My marriage of 14 years ended few years ago and my 15 year old daughter went to live with her dad. It was hardest decision I've ever made but I love her unselfishly and her dad could give her the things she needs to be a successful adult. Or I thought. My ex and his wife have brainwashed my baby girl and they just told me that when she turned 18 her stepmom adopted her.  I was never notified and I've cried daily since the pain is too much. Ok my question is: her stepmom is only 6 years older than her, can she be adopted by such a young stepmom? 

Best Answers

  • Answer ✓
    I'm so sorry to hear that. What a tough situation to be in, you must miss her very much. I'm a birth mother myself, so I feel for you. 

    To answer your question- yes, she can. The age to adopt in most states is between 21 and 25, and it doesn't really matter the age of the child. There's not really an established minimum age difference between an adoptee and an adoptive parent. This small of an age gap certainly isn't typical, but it is legal.

    Since your daughter was eighteen and consented to it, the stepmom can adopt. It sounds like your daughter has already been adopted, and if it were a problem the courts definitely wouldn't have let it go through. 

    I hope that even though your daughter was adopted by her stepmom that eventually you can have a relationship with your daughter. Just because you are no longer legally her parent doesn't mean she can't choose to have contact with you. 
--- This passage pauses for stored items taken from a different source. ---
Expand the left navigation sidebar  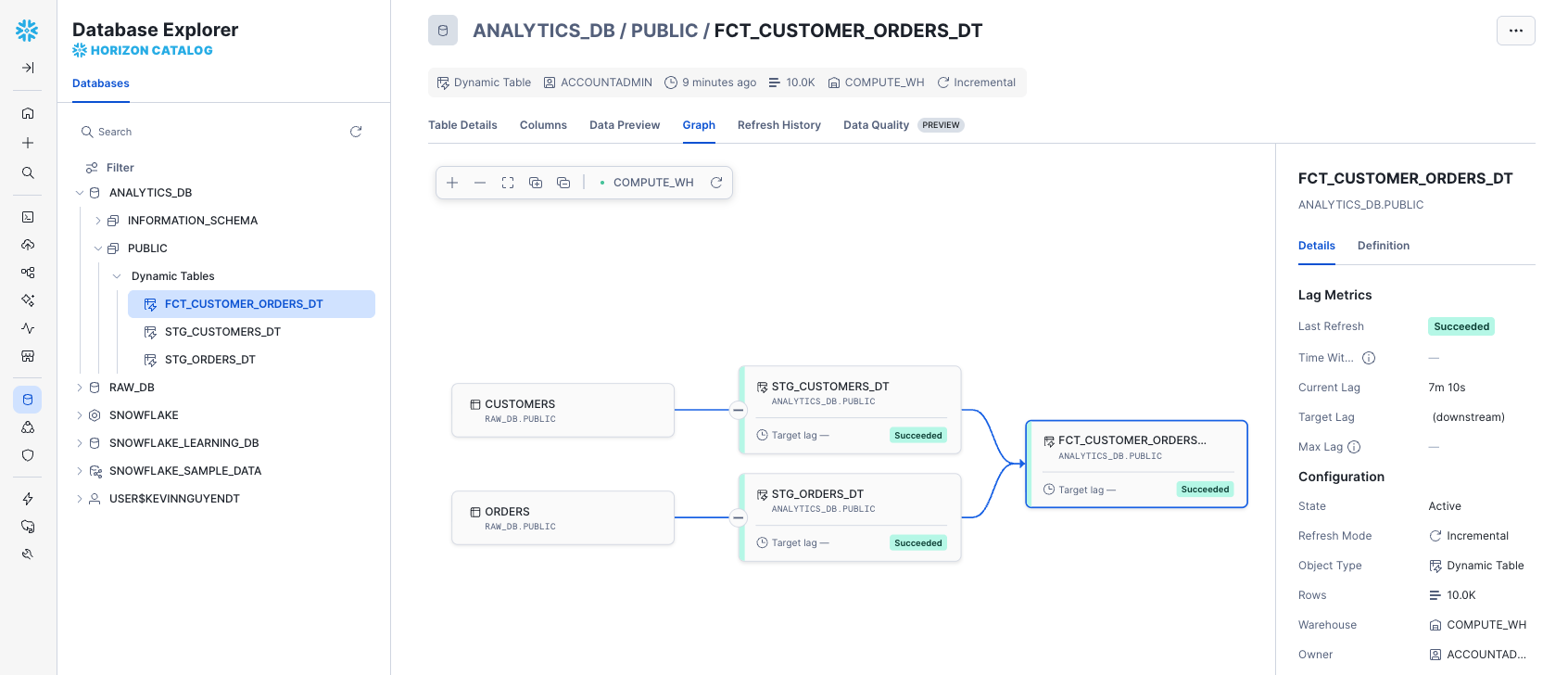pos(28,68)
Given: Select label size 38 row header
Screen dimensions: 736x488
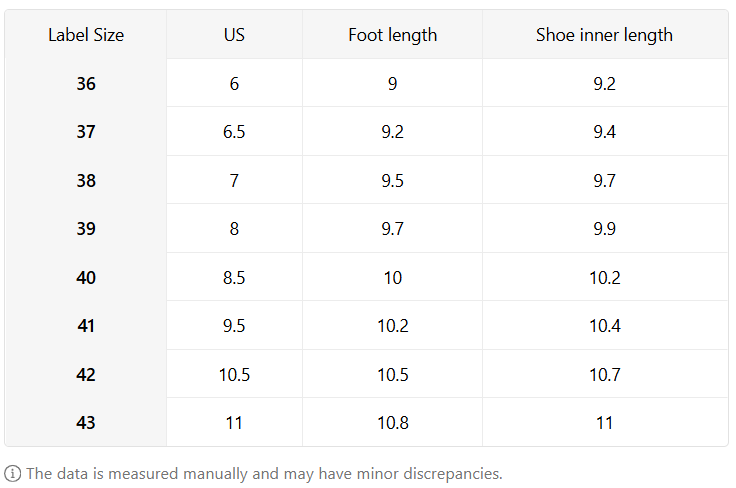Looking at the screenshot, I should (x=86, y=181).
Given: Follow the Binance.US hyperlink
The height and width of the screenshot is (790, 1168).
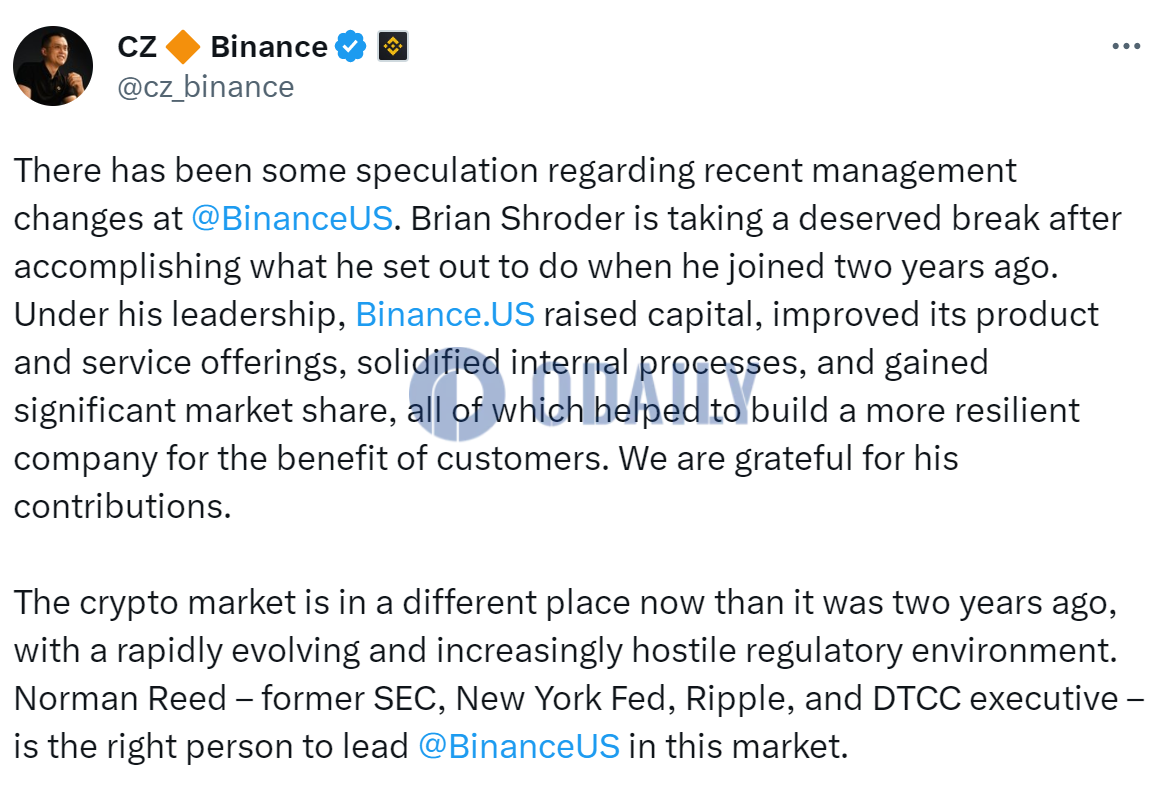Looking at the screenshot, I should click(445, 314).
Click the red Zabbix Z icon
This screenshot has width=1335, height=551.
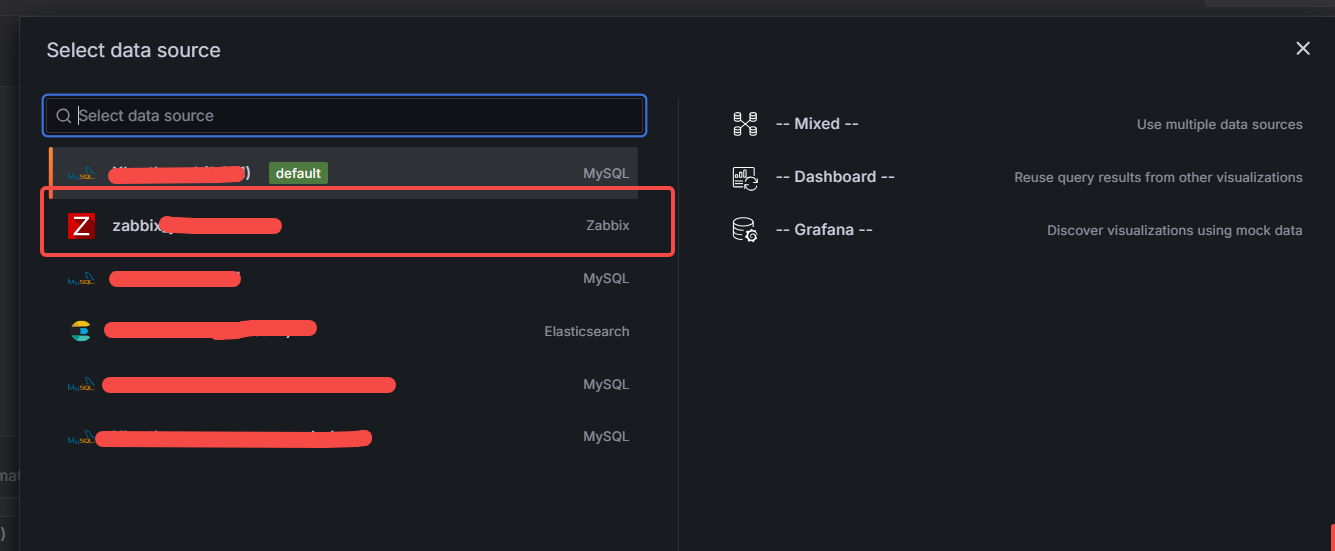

    Again, I am so sorry you are going through this. It's such an incredible loss, and it's hard to understand if you haven't been through it. Know that you are not alone, and that you can get through this. 
  • Answer ✓
    Yes. When a child turns 18, they have the legal right and capabilities to choose for someone to adopt them, no matter the age, just as they can change their name. I am sorry that you are feeling such hurt because of this. 

    With her being 18, it may also be a good time to write her a letter or reach out in some capacity. As you have felt she was brainwashed by your ex and his wife, it is important that you make the letter simply about you and your choices. While you thought you were doing what was best for her by letting her go, she may not feel the same nor understand why. 

    Understand and respect her decision for the adoption. You will likely have to build a new relationship on fresh ground. Whatever you do, I would suggest treading lightly. Just as you would hope someone would understand your feelings and for your daughter to understand your choices, it is important for you to understand that her experience was likely entirely different.